We get a more detailed look at its proposal

Chairman Ajit Pai has said that the skyrocketing number of FM translators has resulted in an increase of interference issues and obliges the FCC to respond. Now we’re seeing more details.

The commission will consider a Notice of Proposed Rulemaking (MB Docket 18-119) at its May meeting that proposes to streamline rules relating to interference caused by translators and expedite the complaint resolution process. It explicitly is basing its proposal in part on ideas from the National Association of Broadcasters and Aztec Capital Partners Inc.

The use of FM translators, which rebroadcast AM or FM primary stations on different frequencies, has quickly expanded in the United States, as Radio World readers are well aware. Translators are authorized on a secondary basis and have no protection against subsequently authorized full-service FM facilities. FM translators typically are forced to leave the air until interference complaints with full-time stations can be resolved. The FCC acknowledges that how it handles interference complaints hasn’t kept up.

“The growth in the number of translator stations has led to an increasing number of interference disputes between translator stations and full-service stations. However, resolving these fact-intensive disputes can currently be quite time-consuming,” according to the FCC in its NPRM.

The FCC noted that the existing resolution process consists of its staff “mediating interference disputes based upon as little as one listener complaint of interference.” It said that process is often sidetracked by disputes over validity of claims, objectivity of complaining listeners or procrastination by one of the parties.
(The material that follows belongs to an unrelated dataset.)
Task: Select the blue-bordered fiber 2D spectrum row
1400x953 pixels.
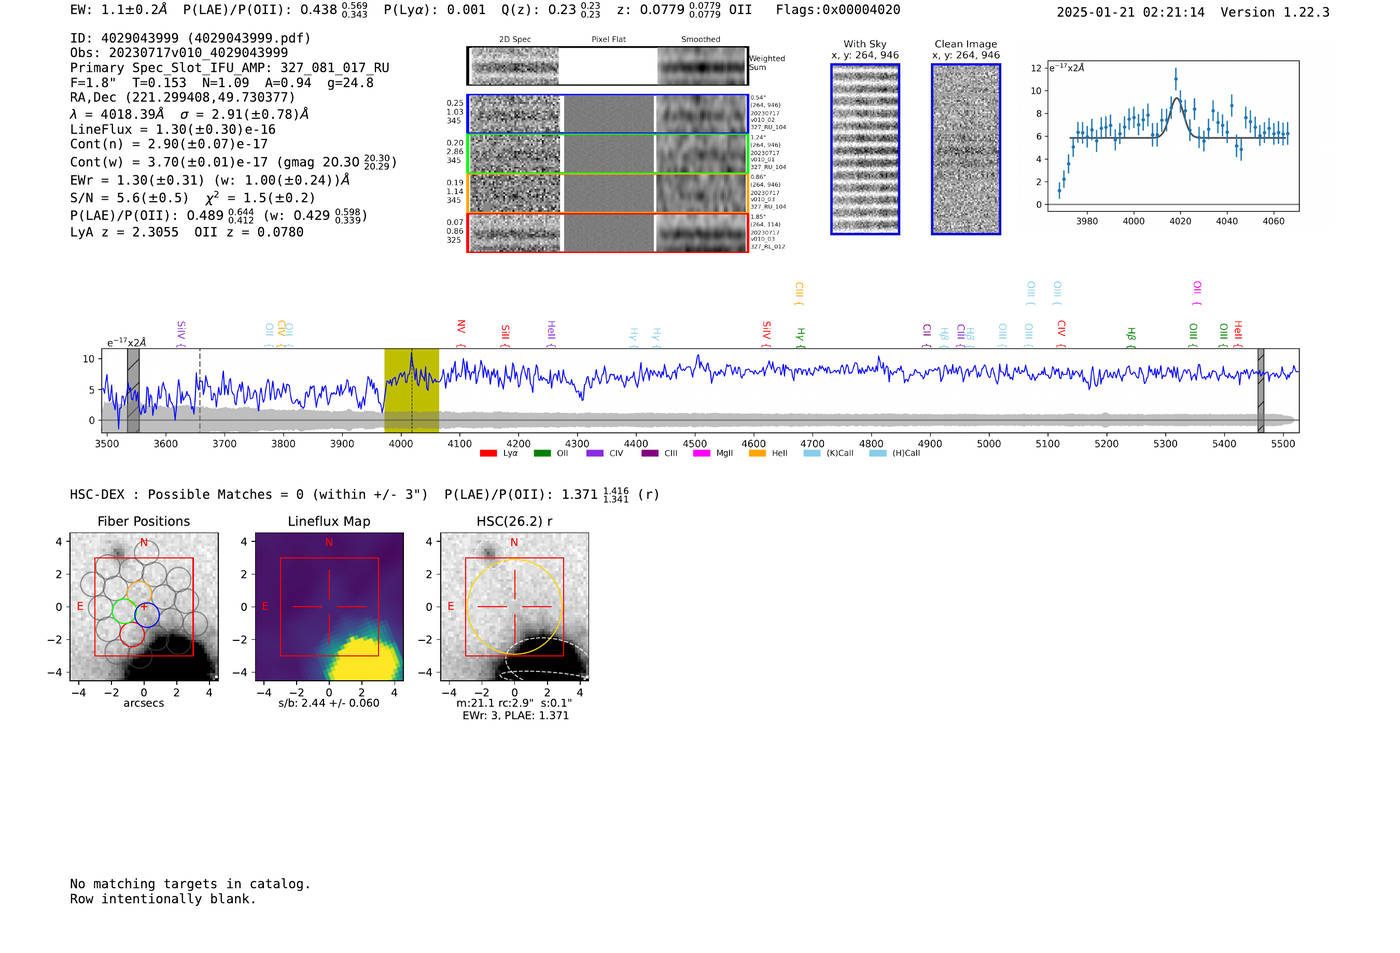Action: pos(607,114)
It also noted allegations that “distant” full-service stations increasingly abuse the complaint procedure to shut down “local” fill-in translators.

[Related: “Are Broadcasters Gaming the Translator Rules?”]

The proposal would allow FM translators in such situations the flexibility to change channels to any available FM channel using a minor modification application. The NAB has said this would be particularly valuable in less populous markets, where the “FM band is more likely to have open frequencies, and where translators may be the only local broadcast radio services.”

The proposal also would change a system that requires the FCC staff to mediate based upon as little as a single listener complaint. It proposes to require a minimum number; NAB has suggested that six is the appropriate number, others have suggested more and the FCC wants comments on that.

Meanwhile the commission tentatively rejected an NAB proposal to require a showing of interference at a sufficient number of locations within an affected area to demonstrate “a real and consistent interference problem.” It said this idea could undervalue multiple complaints from one approximate location, such as an apartment building.

But the commission would also modify how it assesses actual and predicted interference from translator stations; and it discusses a possible “contour limit” containing most of the listeners for an affected station beyond which complaints would not be actionable.

Read the details here.

Chairman Pai on his blog earlier this week reiterated the need to mitigate interference caused by the expanded use of translators. “The goal is to simplify and expedite the interference complaint process, which would benefit both full-power FM radio stations and FM translators,” Pai wrote.

Overall, the number of licensed FM translators has grown from approximately 1,850 in 1990 to approximately 7,575 in 2017, according to the FCC database. In addition, there are more than 700 new translator construction permits authorized and 1,100 applications for new translator CPs pending before the commission.